One of only five test pressings known to exist of an early version of Bob Dylan’s classic album Blood on the Tracks now sits on the shelves of Amoeba Hollywood. The pressing includes four previously unreleased takes of songs from the album (“Lily, Rosemary & The Jack Of Hearts,” “Idiot Wind,” “If You See Her, Say Hello” and “Tangled Up In Blue”), plus an alternate take of “You’re a Big Girl Now” that was released on 1985’s Biograph box set.

bob dylanThe story goes that in the fall of 1974, Bob Dylan went home for the holidays with a copy of his newly recorded album Blood on the Tracks, which was set to release in weeks. The album had been written after touring with The Band and becoming estranged from his wife, Sara, and though the resulting album delves deeply into troubled relationships, Dylan himself has denied that the album is autobiographical.

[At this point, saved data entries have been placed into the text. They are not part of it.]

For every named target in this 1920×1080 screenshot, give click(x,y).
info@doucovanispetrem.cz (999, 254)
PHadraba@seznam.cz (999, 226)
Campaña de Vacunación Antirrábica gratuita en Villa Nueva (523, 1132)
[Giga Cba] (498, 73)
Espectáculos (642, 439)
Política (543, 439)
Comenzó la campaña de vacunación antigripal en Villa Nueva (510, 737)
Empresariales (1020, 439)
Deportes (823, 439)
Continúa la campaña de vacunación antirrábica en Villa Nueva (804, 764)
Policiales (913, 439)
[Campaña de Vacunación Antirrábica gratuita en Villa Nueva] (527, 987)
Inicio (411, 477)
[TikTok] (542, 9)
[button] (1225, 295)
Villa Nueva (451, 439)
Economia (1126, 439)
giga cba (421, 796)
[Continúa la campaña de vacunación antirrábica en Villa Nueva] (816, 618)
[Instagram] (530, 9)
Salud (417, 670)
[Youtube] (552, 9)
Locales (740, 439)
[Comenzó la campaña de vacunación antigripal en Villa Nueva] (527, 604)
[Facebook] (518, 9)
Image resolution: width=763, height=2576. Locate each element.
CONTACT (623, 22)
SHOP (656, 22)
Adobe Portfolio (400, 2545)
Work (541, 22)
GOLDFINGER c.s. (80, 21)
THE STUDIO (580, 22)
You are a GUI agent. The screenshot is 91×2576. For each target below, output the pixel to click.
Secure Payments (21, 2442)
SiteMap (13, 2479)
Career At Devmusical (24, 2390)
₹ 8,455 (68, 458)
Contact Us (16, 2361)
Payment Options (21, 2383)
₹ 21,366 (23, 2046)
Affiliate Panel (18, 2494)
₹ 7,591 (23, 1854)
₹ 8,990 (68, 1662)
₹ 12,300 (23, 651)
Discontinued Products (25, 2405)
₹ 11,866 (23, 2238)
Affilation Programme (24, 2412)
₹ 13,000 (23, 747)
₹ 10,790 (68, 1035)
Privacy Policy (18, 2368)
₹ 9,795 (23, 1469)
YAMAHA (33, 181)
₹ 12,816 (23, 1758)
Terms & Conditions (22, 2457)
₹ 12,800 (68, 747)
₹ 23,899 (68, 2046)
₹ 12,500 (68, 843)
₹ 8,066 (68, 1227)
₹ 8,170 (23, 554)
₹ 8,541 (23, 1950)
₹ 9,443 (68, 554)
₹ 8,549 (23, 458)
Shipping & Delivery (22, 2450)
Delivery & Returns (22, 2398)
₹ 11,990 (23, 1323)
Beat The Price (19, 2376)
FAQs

Upon listening to the record, which was recorded at A & R Recording in New York, Dylan’s brother, David Zimmerman, suggested that Dylan re-record some of the songs because too many sounded the same. Dylan then stopped production of the album to re-record half of it at Sound 80 in Minneapolis with different musicians, ending up with a 10-song album evenly split between the two sessions.

The ultra rare pressing was made at a Columbia Records plant in Santa Maria, Calif. It is listed at $12,000, making it the most expensive piece Amoeba has ever had for sale.